Recht macht Schule

RECHT MACHT SCHULE

Heimliches Mitschneiden von Online-Unterricht

 
 

Ein aus der Covid-19-Pandemie erwachsendes neues Phänomen für Lehrkräfte ist das heimliche Aufzeichnen ihres Online-Unterrichts durch Schüler/-innen und bisweilen auch Erziehungsberechtigte. Was zunächst nur nach einem harmlosen Streich klingt, kann vielfältige rechtliche Folgen haben:

Gemäß § 201 des Strafgesetzbuchs (StGB) wird bestraft, wer unbefugt das nicht öffentlich gesprochene Wort eines anderen auf einen Tonträger aufnimmt oder eine so hergestellte Aufnahme gebraucht oder einem Dritten zugänglich macht. Schulunterricht gilt laut Rechtsprechung als „nicht öffentlich“, da der Adressatenkreis eindeutig abgegrenzt ist. Bereits das Aufnehmen der Raumakustik ist mithin (im klassischen wie im Online-Unterricht) eine Straftat. Wird zusätzlich auch das Bild mitgeschnitten und ggf. gleichzeitig (per Livestream) oder später veröffentlicht, wird eine weitere Straftat gem. § 33 des Kunsturhebergesetzes verwirklicht. Neben den strafrechtlichen Sanktionen können als verwaltungs- bzw. schulrechtliche Reaktion außerdem Erziehungsmittel und Ordnungsmaßnahmen nach dem jeweiligen Landesschulgesetz (z. B. § 61 NSchG) verhängt werden.

Damit ist das Arsenal der Rechtsfolgen aber noch nicht erschöpft: Ein Mitschneiden kann auch gegen Urheberrecht verstoßen. Zwar ist die Nutzung zahlreicher urheberrechtlich geschützter Werke (analog wie digital) im Schulunterricht durch Privilegierungsvorschriften im Urheberrechtsgesetz (UrhG) erlaubt (insb. §§ 60a, 60b, 60h und 62 UrhG), sofern gewisse quantitative Rahmenbedingungen eingehalten werden. Nicht hiervon umfasst ist aber insbesondere das Recht, Inhalte an einen unbegrenzten Personenkreis weiterzugeben, wie dies etwa beim Streamen der Fall ist. Die Urheber*innen der im mitgeschnittenen Unterricht gezeigten Werke (Filmausschnitte, Musikstücke, Kunstwerke, Seiten aus Schulbüchern etc.) bzw. deren Verlage können daher teure Abmahnungen versenden und sog. fiktive Lizenzgebühren von der mitschneidenden Person fordern sowie diese ebenfalls strafrechtlich belangen (§ 106 UrhG).

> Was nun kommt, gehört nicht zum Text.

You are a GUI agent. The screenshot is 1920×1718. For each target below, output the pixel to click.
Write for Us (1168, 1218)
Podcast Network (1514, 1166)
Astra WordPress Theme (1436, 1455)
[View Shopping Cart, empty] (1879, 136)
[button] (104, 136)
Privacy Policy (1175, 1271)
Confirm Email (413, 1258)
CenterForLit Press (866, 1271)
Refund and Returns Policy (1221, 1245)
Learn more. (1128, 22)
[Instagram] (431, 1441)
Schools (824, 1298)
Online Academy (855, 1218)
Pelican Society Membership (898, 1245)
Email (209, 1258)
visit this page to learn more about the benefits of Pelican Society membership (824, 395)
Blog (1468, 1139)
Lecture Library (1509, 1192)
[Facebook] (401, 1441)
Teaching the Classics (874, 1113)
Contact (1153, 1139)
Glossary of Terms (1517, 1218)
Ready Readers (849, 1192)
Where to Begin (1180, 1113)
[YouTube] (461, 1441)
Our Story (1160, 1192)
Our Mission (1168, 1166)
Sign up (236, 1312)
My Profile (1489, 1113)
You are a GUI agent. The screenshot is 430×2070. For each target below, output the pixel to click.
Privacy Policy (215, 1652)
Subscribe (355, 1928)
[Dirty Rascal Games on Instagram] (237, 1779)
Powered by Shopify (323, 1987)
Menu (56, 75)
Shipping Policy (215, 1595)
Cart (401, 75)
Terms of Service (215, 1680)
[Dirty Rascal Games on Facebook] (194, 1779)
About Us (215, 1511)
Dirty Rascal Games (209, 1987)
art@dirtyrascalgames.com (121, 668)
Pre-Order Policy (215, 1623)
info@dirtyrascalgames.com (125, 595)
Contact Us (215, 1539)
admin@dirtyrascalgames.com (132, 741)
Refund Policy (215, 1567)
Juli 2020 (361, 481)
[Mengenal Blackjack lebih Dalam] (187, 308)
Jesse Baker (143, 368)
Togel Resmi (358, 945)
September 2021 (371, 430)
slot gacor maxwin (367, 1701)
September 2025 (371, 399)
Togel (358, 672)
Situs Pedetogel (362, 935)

Zuletzt kann auch das allgemeine Zivilrecht ins Spiel kommen: Die Nutzung der aufgezeichneten Unterrichtsteile kann per Unterlassungsverfügung verboten (§ 1004 des Bürgerlichen Gesetzbuchs in analoger Anwendung) und das Verbot mit einer Strafzahlung für jeden Verstoß sanktioniert werden.

Ob es sinnvoll ist, das Thema „anlasslos“ anzusprechen, oder ob man dadurch eher schlafende Hunde weckt, muss jede Schule und jede Lehrkraft für sich entscheiden. Spricht man es an, dürfte es angesichts der aufgezeigten zahlreichen Rechtsfolgen an abschreckender Wirkung jedenfalls nicht fehlen.